:: What you should do ::
From the passage about the prince and Louise, return word for word the stretch starting at "As Louis XV, James" and ending at "was it to be?".

Excerpted text below:

Such moments were brief interludes only in the round of passion. For a time it seemed to the prince that he had found the meaning in life which had hitherto always eluded him. When Louise announced that she was pregnant, the delighted prince would lay his head down on her belly, listen to the unborn child and even talk to it.
79
And still both lovers’ deep physical and emotional satisfaction persisted, even through the usual storms affecting all love affairs. On one occasion the prince had to leave Louise’s bedroom in great haste to avoid being discovered. On another, after a lovers’ quarrel and in a rage, the prince threatened to fire off both his pistols at dead of night in the place Royale.

None of this was very serious. But in December a more formidable obstacle to the young lovers than Berryer’s police appeared. Louise’s husband Jules returned from the wars. To conceal the truth about the pregnancy, Louise had to allow a brief resumption of conjugal relations. Then the lovers had to decide how to deal with the much deteriorated situation. Louise suggested that it might be better if Charles did not come to her bedroom until half an hour after her husband had settled down for the night in his own apartment. This meant that their tryst could not commence until well after midnight. At that rate the prince would be returning to St Ouen in broad daylight. He solved the problem by moving to a house in the rue du Chemin du Rempart near Porte St Honoré. This was to be his last open abode in Paris.
80

Yet his own psychological problems could not be so easily dealt with. The return of the young husband brought on towering fits of jealousy. This was almost predictable, given the prince’s fragile self-esteem. Once the masking of the pregnancy had been achieved, he made Louise swear to abstain from intercourse with her husband.
81
The jealousy extended backwards in time as well. Perhaps Louise was more experienced than Charles thought, perhaps she had had other lovers before him? The prince’s insane possessiveness for another man’s wife can best be gauged from the fact that, despite perennial pleas of poverty to his supporters, he put Mlle Carteret, one of Louise’s confidantes, on a permanent pension in return for her
discovering
Louise’s true feelings for him.
82
He need not have put himself to so much trouble. Mlle Carteret reported that Louise loved only him, that her passion for him was akin to madness, that she lived solely to be in his arms.

But there was a new serpent in paradise. The Princesse de Guémène, Louise’s mother-in-law, was a dominant matriarch. She now began to complain to Louise and Mlle Carteret of strange noises heard at night.
83
Louise grew alarmed. She asked the prince to space his visits out more and to exercise even greater caution lest they be discovered
in flagrante
and her reputation ruined.

As Louis XV, James and a host of others could have testified, the one thing the prince would not tolerate was somebody trying to ‘give him laws’. He reacted to Louise’s suggestion with rage. It was a straight choice. She could put her security and reputation first, or she could choose him with all the attendant ‘inconveniences’. Which was it to be?
84

Unfortunately for both of them, as it later turned out, Louise was essentially weak. She had no means of dealing with a dominant will like the prince’s. She threatened not to see him again if he did not behave less recklessly on his nocturnal visits, but spoiled her ultimatum by revealing her true emotions in the last line of the letter.

The prince knew how to deal with this sort of thing. He called her bluff in spectacular fashion and threatened to cause a public scandal in the Guémène household unless Louise did his bidding in every exact particular. More precisely, he threatened that if he was not allowed to spend the entire night in her bedroom when he felt like it, he would create a scene by skulking all night long in the place Royale below. Cowed and browbeaten, Louise gave in.

End of Excerpted text.
Material provided below:

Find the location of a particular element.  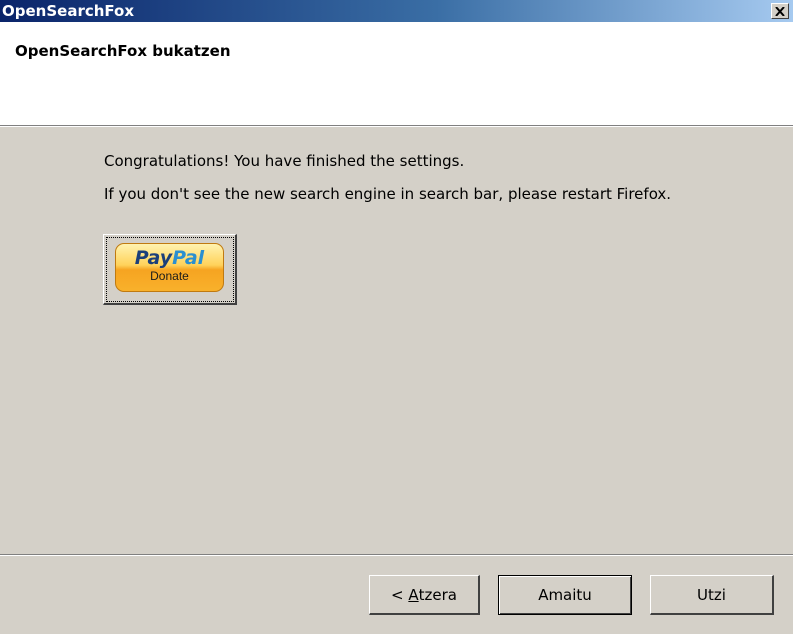

close-button is located at coordinates (780, 11).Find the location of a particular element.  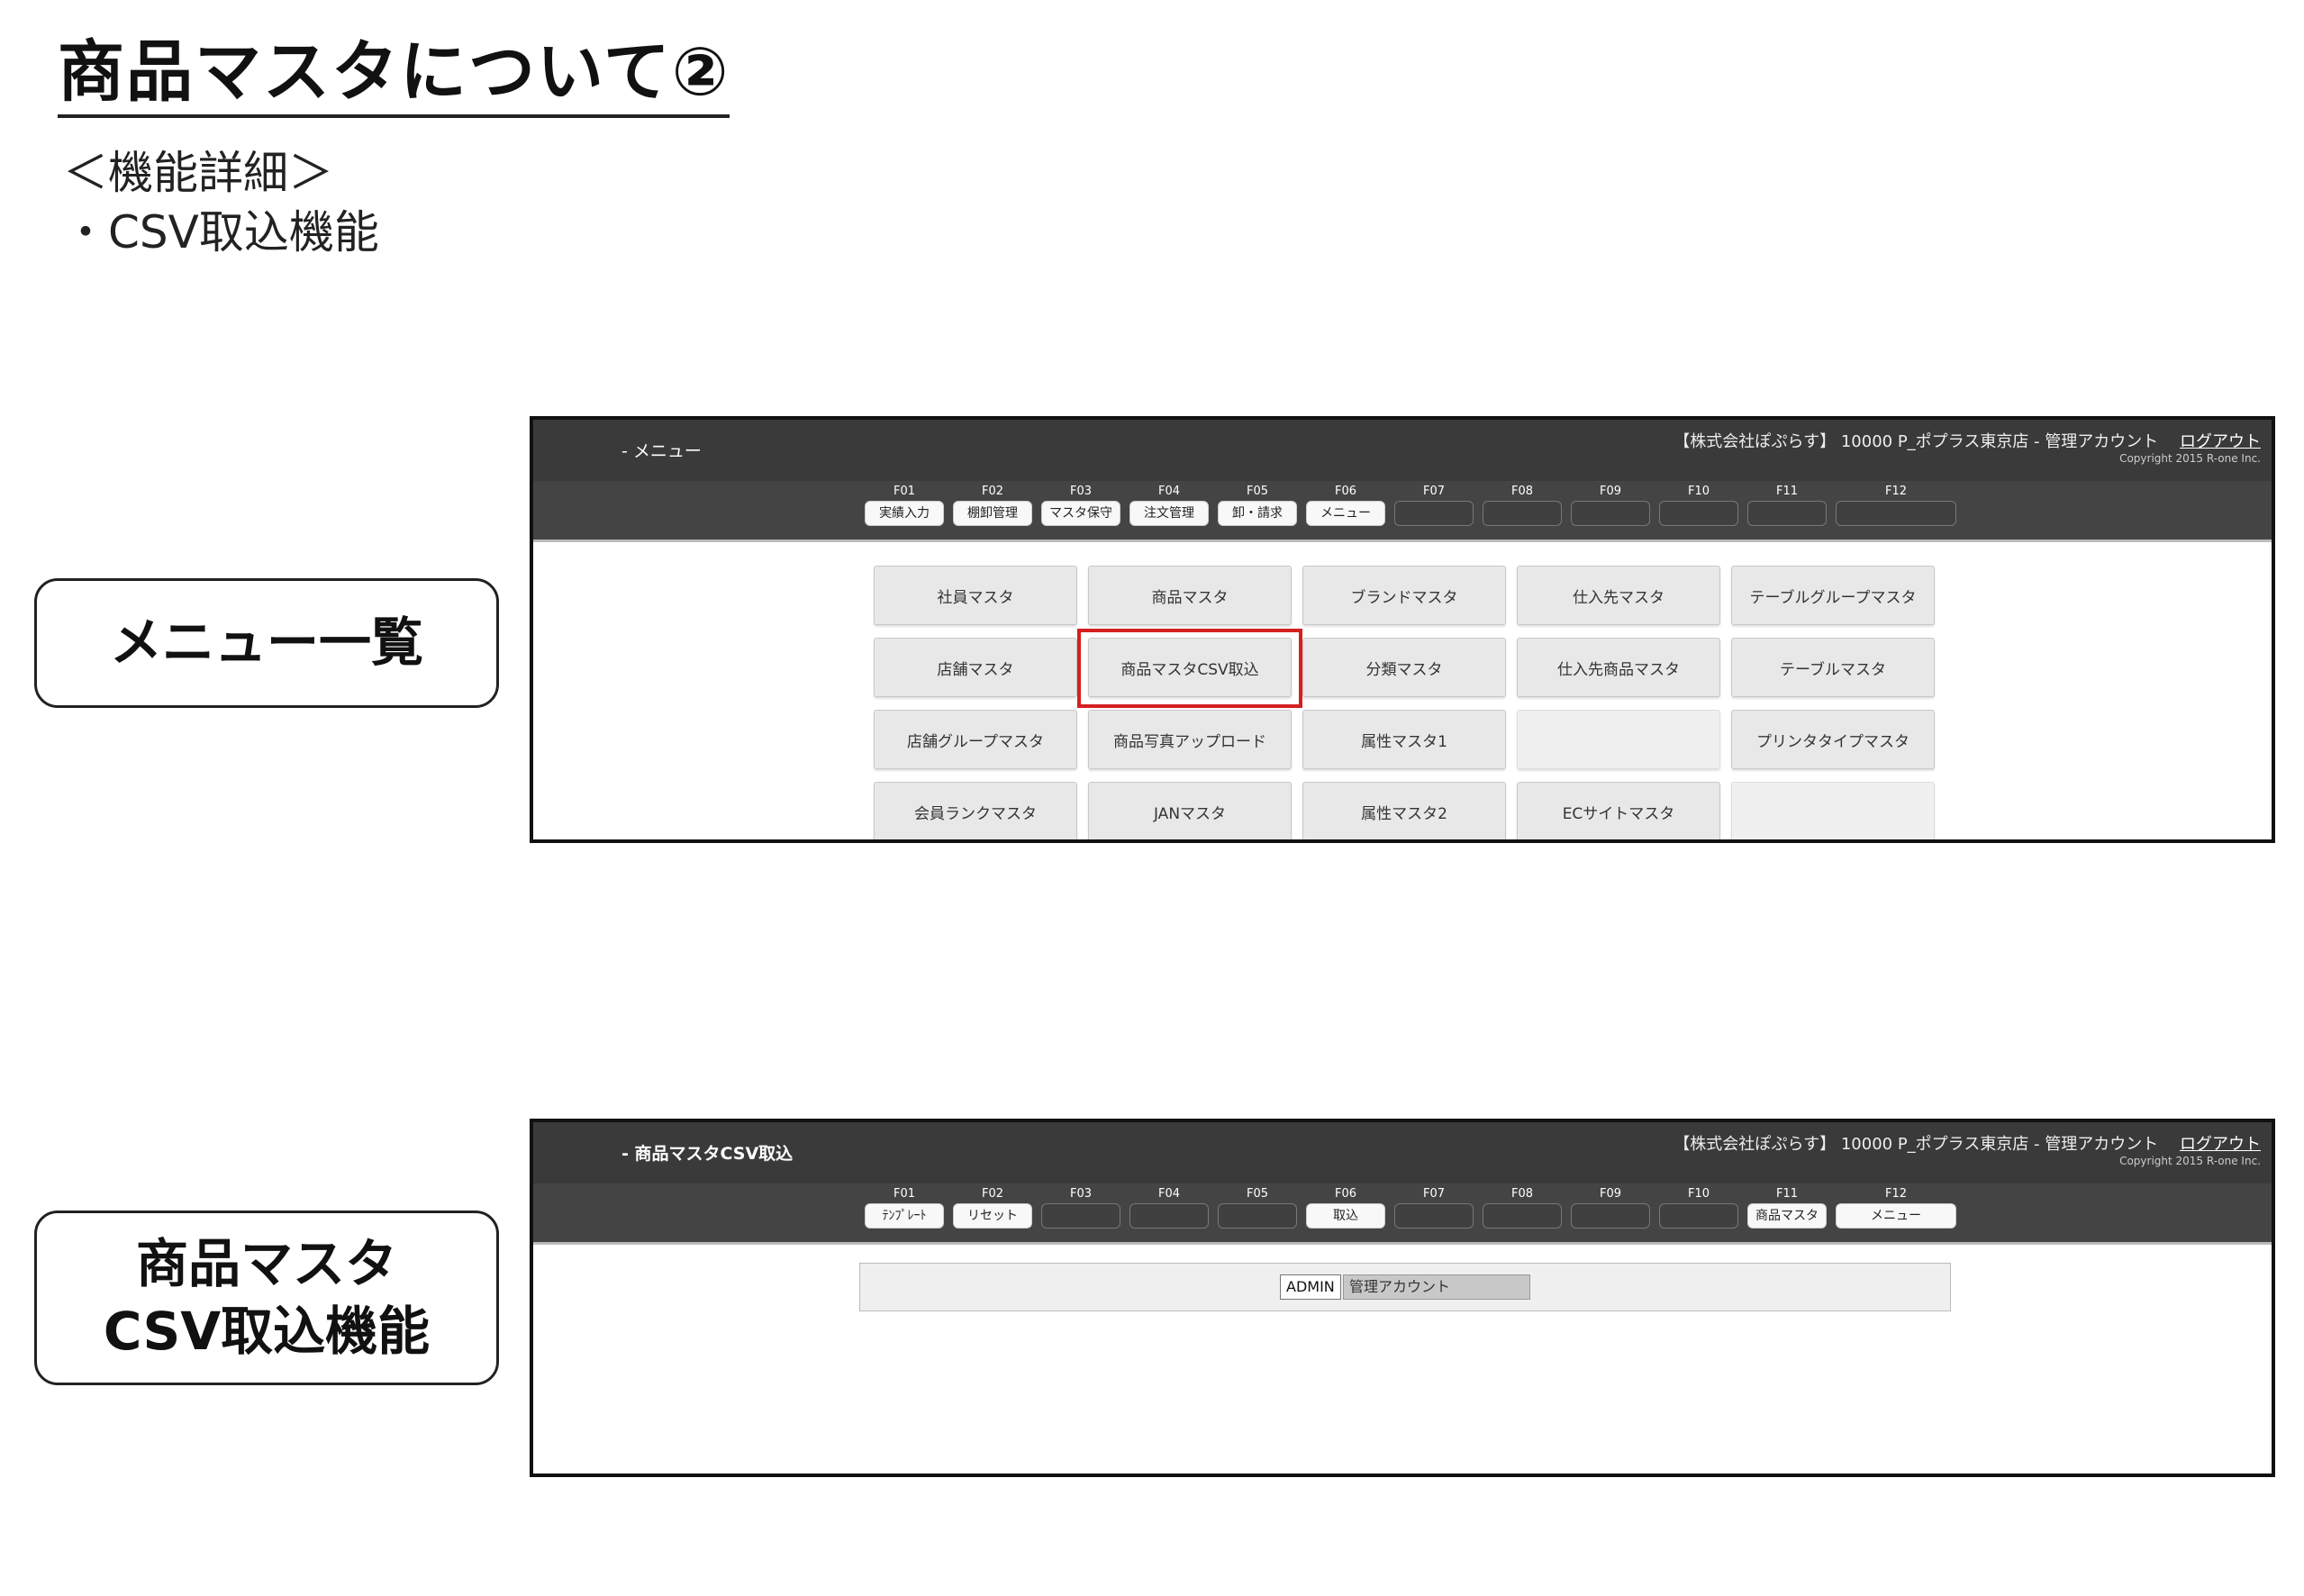

fkey-f03: F03 is located at coordinates (1080, 1214).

End of Material provided.

:: Result of this task ::
As Louis XV, James and a host of others could have testified, the one thing the prince would not tolerate was somebody trying to ‘give him laws’. He reacted to Louise’s suggestion with rage. It was a straight choice. She could put her security and reputation first, or she could choose him with all the attendant ‘inconveniences’. Which was it to be?